Your task is to transcribe the entries below exactly, beginning with the line containing "Admin (48, 635)" and ending with the final line, and to add nothing else.

::::::

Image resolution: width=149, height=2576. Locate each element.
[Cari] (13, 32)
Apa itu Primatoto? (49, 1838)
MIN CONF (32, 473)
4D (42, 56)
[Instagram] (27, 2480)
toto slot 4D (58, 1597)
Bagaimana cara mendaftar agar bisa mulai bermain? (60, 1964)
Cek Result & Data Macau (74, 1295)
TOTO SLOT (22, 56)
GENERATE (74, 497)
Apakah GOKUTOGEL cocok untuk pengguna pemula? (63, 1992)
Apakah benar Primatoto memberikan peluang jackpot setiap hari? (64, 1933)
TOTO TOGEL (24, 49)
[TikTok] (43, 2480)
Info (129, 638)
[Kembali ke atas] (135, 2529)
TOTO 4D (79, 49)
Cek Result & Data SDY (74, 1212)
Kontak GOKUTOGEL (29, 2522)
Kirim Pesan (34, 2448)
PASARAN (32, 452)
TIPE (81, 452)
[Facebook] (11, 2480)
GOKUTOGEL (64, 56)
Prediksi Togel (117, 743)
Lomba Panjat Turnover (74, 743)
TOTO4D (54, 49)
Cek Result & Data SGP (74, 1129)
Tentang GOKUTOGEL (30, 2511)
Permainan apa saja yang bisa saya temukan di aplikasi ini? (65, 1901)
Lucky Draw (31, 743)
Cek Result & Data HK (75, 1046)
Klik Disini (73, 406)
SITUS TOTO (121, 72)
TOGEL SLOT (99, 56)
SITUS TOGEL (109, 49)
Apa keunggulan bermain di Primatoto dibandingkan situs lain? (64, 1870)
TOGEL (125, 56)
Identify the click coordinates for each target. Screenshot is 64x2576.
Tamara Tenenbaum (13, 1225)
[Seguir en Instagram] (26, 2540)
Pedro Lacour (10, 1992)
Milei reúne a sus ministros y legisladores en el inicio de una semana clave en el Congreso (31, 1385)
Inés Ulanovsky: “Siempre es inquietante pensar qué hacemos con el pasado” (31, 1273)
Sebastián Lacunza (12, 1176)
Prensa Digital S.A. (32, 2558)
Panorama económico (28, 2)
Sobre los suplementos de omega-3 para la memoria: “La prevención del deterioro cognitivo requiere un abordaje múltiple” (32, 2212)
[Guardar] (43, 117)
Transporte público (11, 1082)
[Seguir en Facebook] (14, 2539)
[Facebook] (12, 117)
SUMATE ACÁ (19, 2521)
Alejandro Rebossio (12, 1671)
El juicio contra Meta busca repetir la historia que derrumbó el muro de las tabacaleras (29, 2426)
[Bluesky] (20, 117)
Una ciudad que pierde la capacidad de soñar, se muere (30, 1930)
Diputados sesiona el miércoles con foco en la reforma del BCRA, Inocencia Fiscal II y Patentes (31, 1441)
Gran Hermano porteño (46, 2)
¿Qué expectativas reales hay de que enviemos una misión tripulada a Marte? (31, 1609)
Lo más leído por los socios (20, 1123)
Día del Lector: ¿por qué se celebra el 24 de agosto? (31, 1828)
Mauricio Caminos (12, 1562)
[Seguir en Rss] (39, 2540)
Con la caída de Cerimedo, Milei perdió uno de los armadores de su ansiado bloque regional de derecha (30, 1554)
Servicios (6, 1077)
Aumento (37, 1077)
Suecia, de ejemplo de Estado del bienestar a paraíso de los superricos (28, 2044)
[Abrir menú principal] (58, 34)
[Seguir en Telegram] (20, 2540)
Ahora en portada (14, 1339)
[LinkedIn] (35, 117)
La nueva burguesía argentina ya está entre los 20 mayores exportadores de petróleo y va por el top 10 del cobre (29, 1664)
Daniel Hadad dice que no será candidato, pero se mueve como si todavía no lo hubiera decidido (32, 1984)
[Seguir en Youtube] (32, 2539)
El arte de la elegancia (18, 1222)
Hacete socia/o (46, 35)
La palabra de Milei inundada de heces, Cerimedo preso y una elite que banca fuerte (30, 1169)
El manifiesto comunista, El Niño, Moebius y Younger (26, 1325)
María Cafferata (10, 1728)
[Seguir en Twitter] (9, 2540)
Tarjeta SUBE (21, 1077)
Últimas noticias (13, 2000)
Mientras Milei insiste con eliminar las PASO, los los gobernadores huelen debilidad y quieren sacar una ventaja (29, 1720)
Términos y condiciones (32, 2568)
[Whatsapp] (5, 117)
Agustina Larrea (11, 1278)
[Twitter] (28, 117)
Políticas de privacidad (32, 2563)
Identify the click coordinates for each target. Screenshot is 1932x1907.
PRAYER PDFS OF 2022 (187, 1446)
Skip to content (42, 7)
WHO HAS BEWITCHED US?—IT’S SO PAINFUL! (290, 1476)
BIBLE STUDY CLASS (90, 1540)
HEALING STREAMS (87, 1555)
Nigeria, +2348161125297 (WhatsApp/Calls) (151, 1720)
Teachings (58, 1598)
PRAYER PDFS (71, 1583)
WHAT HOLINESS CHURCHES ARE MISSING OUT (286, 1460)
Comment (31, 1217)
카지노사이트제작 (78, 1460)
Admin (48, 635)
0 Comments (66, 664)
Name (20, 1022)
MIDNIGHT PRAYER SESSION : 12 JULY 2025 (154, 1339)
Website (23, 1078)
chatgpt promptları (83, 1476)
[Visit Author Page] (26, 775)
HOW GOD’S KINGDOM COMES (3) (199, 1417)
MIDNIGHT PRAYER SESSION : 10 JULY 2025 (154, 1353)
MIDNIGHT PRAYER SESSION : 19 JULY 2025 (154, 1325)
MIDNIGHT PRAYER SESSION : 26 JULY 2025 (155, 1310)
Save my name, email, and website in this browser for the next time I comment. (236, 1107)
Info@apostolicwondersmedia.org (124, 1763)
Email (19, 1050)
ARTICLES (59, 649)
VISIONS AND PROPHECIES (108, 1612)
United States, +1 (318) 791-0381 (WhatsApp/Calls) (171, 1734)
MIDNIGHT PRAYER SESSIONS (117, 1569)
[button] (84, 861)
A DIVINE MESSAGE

::::::

_RESPONSE_.
Admin (48, 635)
0 Comments (66, 664)
Name (20, 1022)
MIDNIGHT PRAYER SESSION : 12 JULY 2025 (154, 1339)
Website (23, 1078)
chatgpt promptları (83, 1476)
[Visit Author Page] (26, 775)
HOW GOD’S KINGDOM COMES (3) (199, 1417)
MIDNIGHT PRAYER SESSION : 10 JULY 2025 (154, 1353)
MIDNIGHT PRAYER SESSION : 19 JULY 2025 (154, 1325)
MIDNIGHT PRAYER SESSION : 26 JULY 2025 (155, 1310)
Save my name, email, and website in this browser for the next time I comment. (236, 1107)
Info@apostolicwondersmedia.org (124, 1763)
Email (19, 1050)
ARTICLES (59, 649)
VISIONS AND PROPHECIES (108, 1612)
United States, +1 (318) 791-0381 (WhatsApp/Calls) (171, 1734)
MIDNIGHT PRAYER SESSIONS (117, 1569)
[button] (84, 861)
A DIVINE MESSAGE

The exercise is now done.